Another possibility is that shared dreaming might be possible to induce by technology. People in the sleep laboratory were able to communicate from inside a dream with the outside researchers by eye signals and muscle tonus, and researchers also were able to communicate with the dreamers. Up to now they used morse code for communication, but I’m sure it will improve and eventually there will be gadgets to communicate - maybe even by internet - with other people which are wearing those devices. (And of course if you like the dytopian feel, insert all the dream cracking and sensitive dream data collection scenarios here - maybe Inception wasn’t quite unrealistic after all )
But, aside from those applications, it is true, progress is slow in really understanding what is going on in our minds here.
Well I got some ideas about that. Certainly academic psychology is focusing far too narrowly on physiology of the brain these days. Although much interesting stuff can be learned from that, we have to return looking at the mind as a different category than the brain to really understand it. It is as if we try to understand software by only analyzing it on a bits-and-bytes hardware level. (Yet, I don’t want to imply too much metaphysical analogy with this figure.)

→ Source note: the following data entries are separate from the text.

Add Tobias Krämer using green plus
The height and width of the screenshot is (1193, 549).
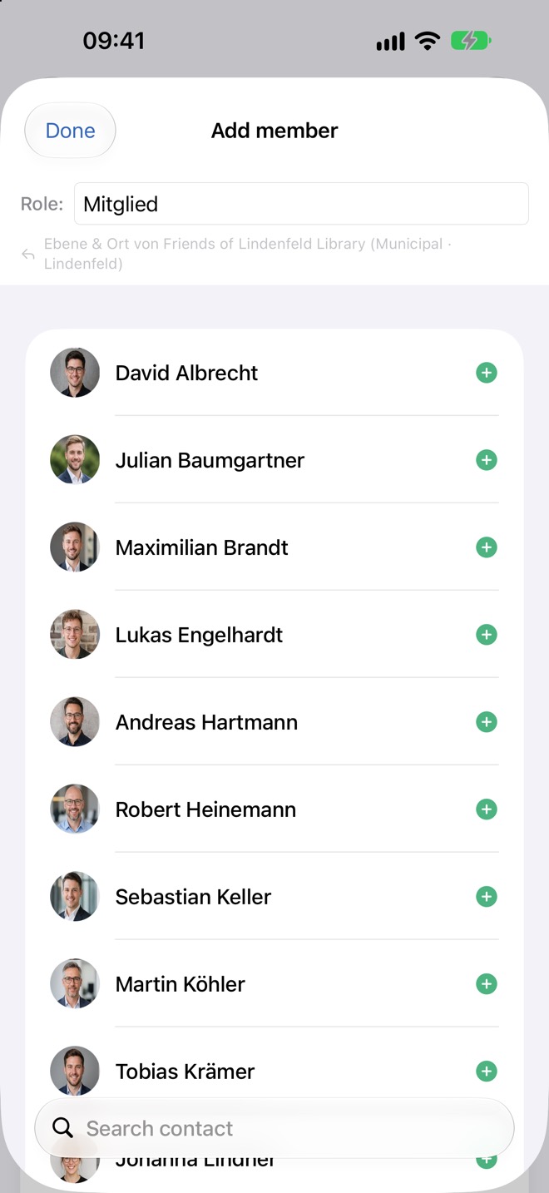pyautogui.click(x=487, y=1072)
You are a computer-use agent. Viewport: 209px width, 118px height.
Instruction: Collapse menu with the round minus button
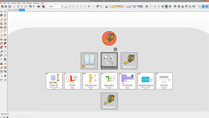115,49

Also, as I stated, I’d like to set aside techniques to induce lucid dreams, to influence your sleep and related experience. Because I think, if you really master a technique, you understand its underlying principles and thus you can use those in a far more flexible way than by following a certain reciepe. It’s the same with arts, sports, cooking and so on. If you understand how things are connected, how it works, and if you got a feel for it, you can break the rules, because they didn’t exist in the first place. And you begin to really get a grasp of the core of the art you endeavour.
And dreaming I consider to be a kind of art. But, if you like, you can also consider it a tool or a technology. Or both - like technology is always being used as a form of art or a life-style as well. E.g. coding, hacking, digital artwork…
There is a method in statistics, being called “neuronal networking”. It really is no AI, or just something preliminary, but it processes different kinds of data without for the researchers having to know what exactly are the patterns of the data. Also it is being used when your data is in very different scales. As far as I understand, you firstly have to feed your neurnal network with preexisting data before you conduct the study, so it can learn how to interpret the actual study-data. Anyways, I can’t do that
But a really different thing would be that an AI would need to be at least sophisticated enough to understand or to ask for and learn about the theoretical presumptions of the data. So it can apply the right statistics to it and of course interpret the results correctly.